A New Technique for Hip Injuries
The pericapsular nerve group (PENG) block may be a superior regional block for such injuries in the emergency department. This block was originally described in 2018 for total hip arthroplasties, later used for degenerative hip disease, and recently expanded for traumatic hip and pelvic fractures.6 Also, in the emergency department, the PENG block may be the ideal block for pain control for rami fractures.
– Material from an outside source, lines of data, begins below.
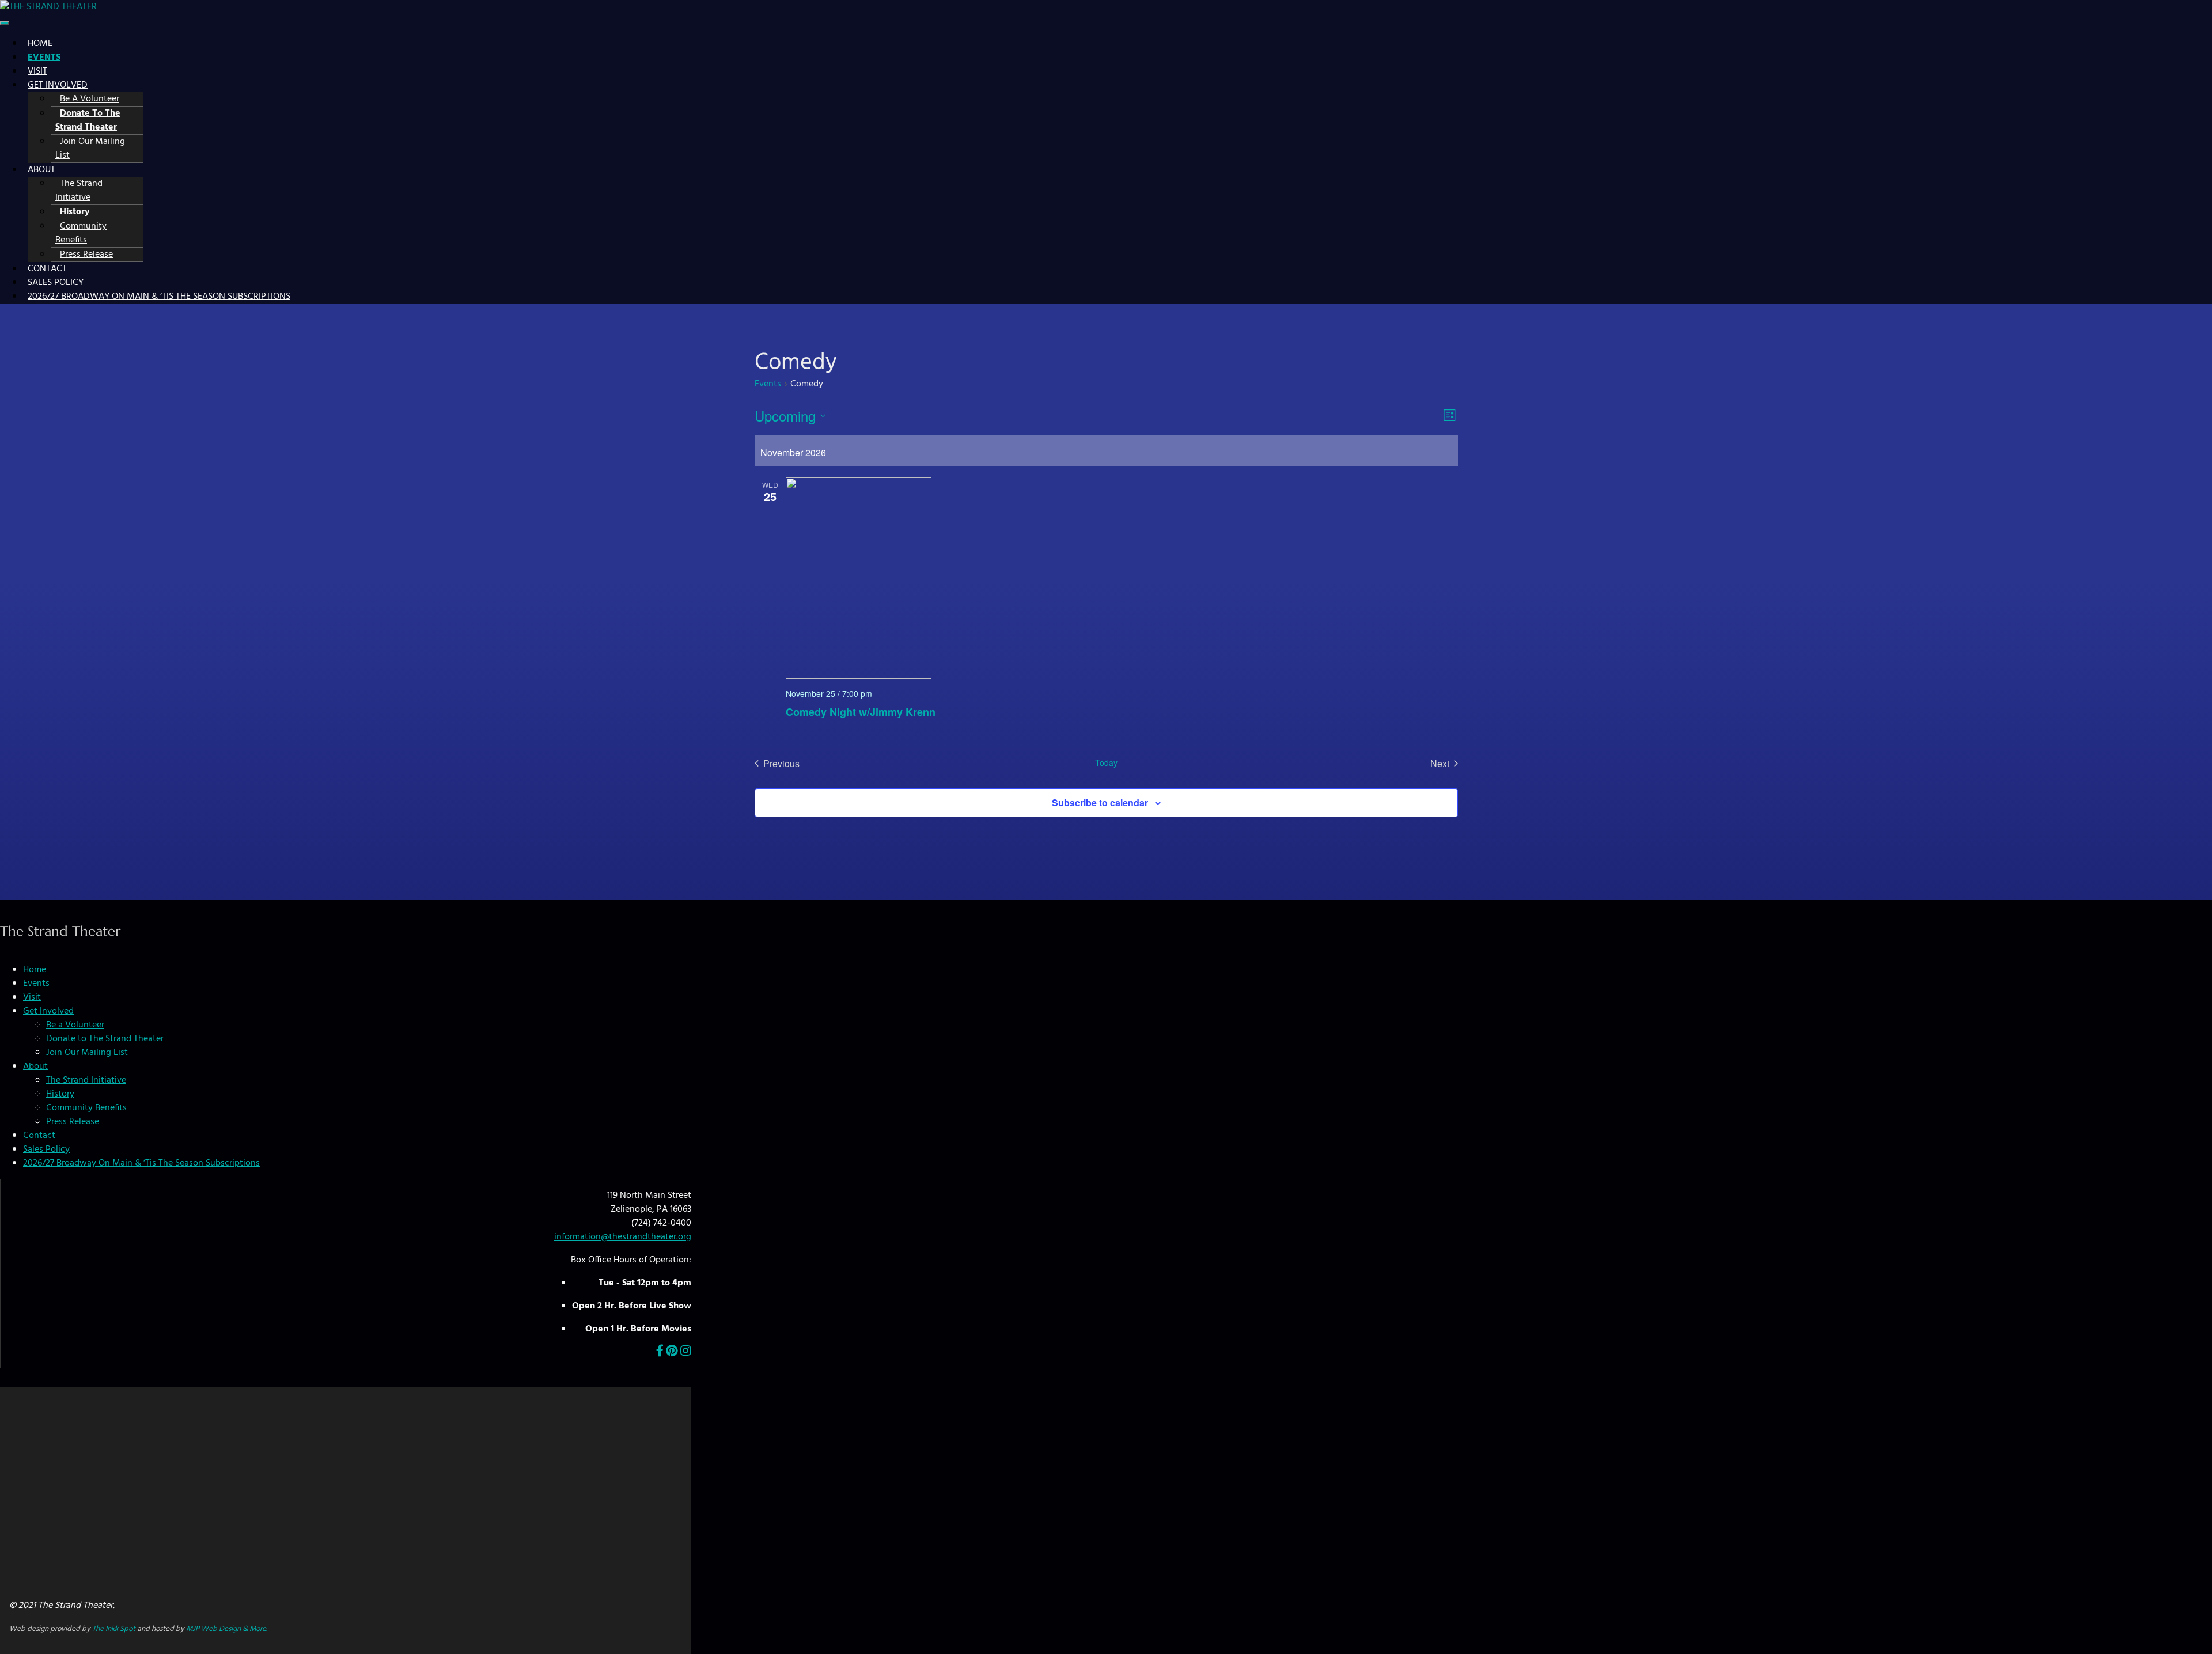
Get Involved (58, 85)
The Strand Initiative (79, 190)
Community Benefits (81, 233)
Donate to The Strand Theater (87, 120)
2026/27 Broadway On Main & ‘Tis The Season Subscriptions (159, 296)
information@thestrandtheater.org (622, 1237)
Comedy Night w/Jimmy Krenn (860, 711)
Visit (37, 71)
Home (40, 43)
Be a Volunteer (89, 99)
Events (44, 57)
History (75, 211)
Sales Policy (56, 282)
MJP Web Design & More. (226, 1629)
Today (1106, 762)
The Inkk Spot (113, 1629)
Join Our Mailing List (90, 148)
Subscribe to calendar (1100, 802)
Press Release (86, 254)
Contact (47, 268)
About (41, 169)
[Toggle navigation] (4, 23)
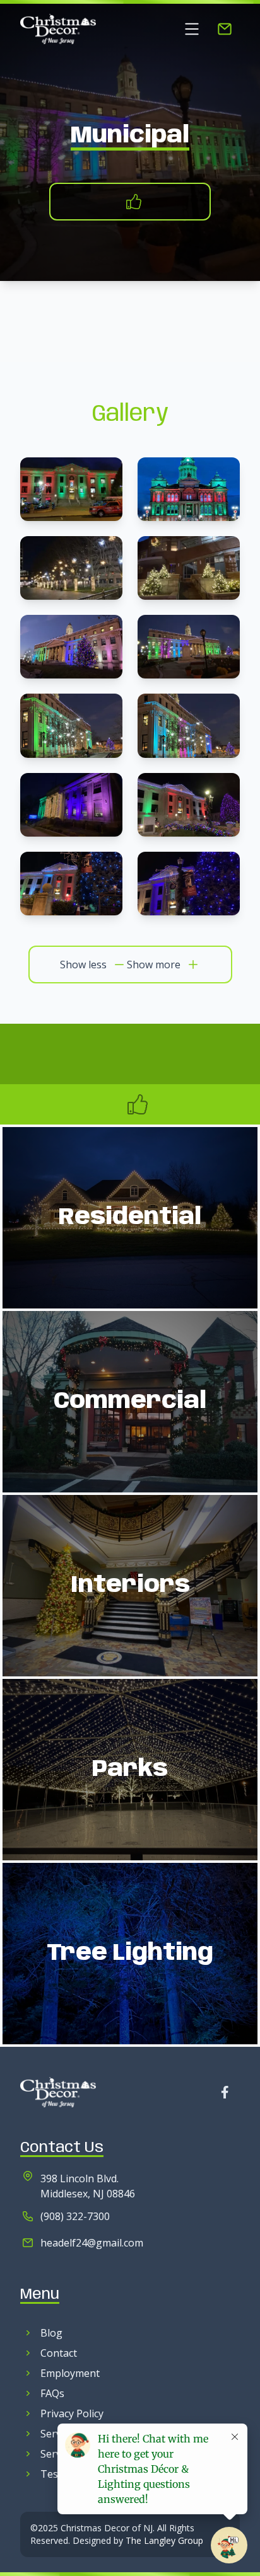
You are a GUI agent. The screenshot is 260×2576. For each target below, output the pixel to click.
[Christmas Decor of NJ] (58, 29)
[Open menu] (192, 29)
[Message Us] (225, 29)
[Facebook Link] (225, 2092)
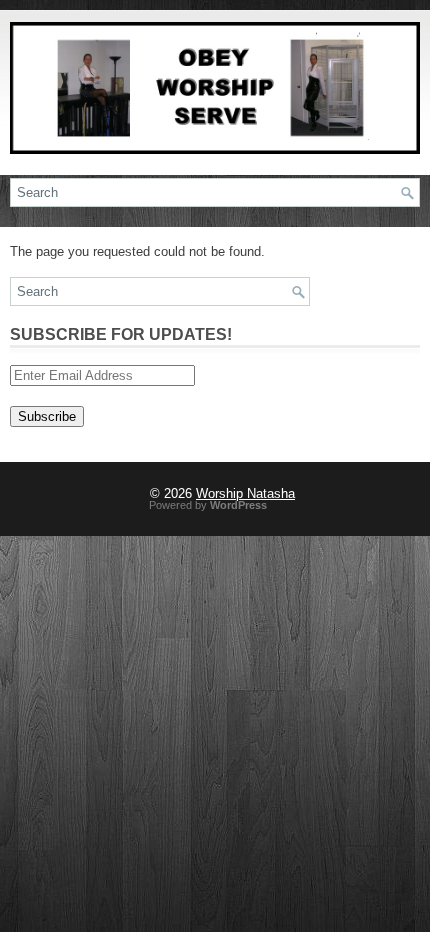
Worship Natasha (245, 493)
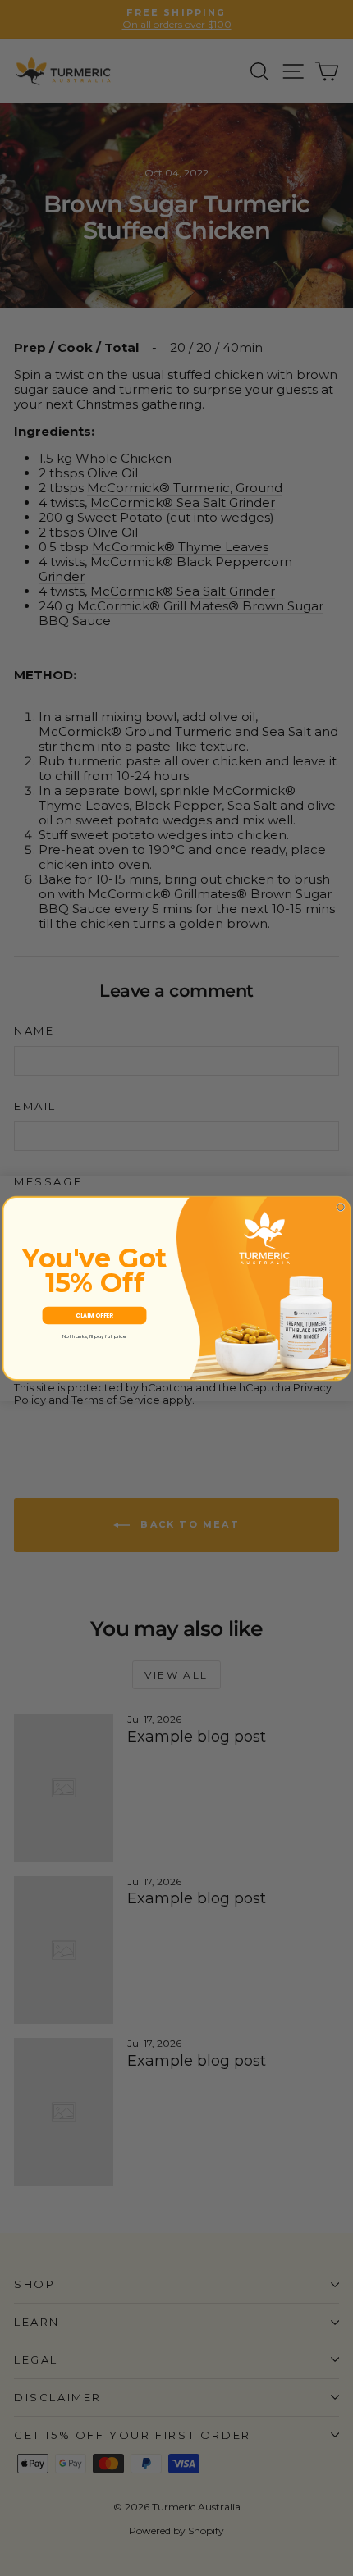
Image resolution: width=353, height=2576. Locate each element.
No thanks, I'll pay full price (94, 1336)
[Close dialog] (341, 1207)
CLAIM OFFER (94, 1315)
Anatomical research confirms that the PENG block reaches these additional articular branches from the femoral and obturator nerves, which innervate the hip by depositing local anesthetic within the myofascial plane between the psoas muscle and superior pubic ramus.7
The PENG block may be the ideal regional block for such hip injuries in the emergency department as it can be performed rapidly, provides excellent pain relief, and spares motor function deficits often seen with femoral nerve blocks.
Anatomy and Innervation
The PENG block targets the terminal sensory branches of the femoral, obturator, and accessory obturator nerves, which are primarily responsible for hip and pelvis innervation. The location of these structures relative to the pelvis is depicted in Figure 1. These nerves branch off proximally from the lumbar plexus and travel deep within the pelvis. Therefore, they are not reliably affected by the more distal FNB/FIB.8
Figure 2A: The ultrasound system is placed contralateral to the affected hip so that the operator has a clear line of sight of the needle as well as the ultrasound screen.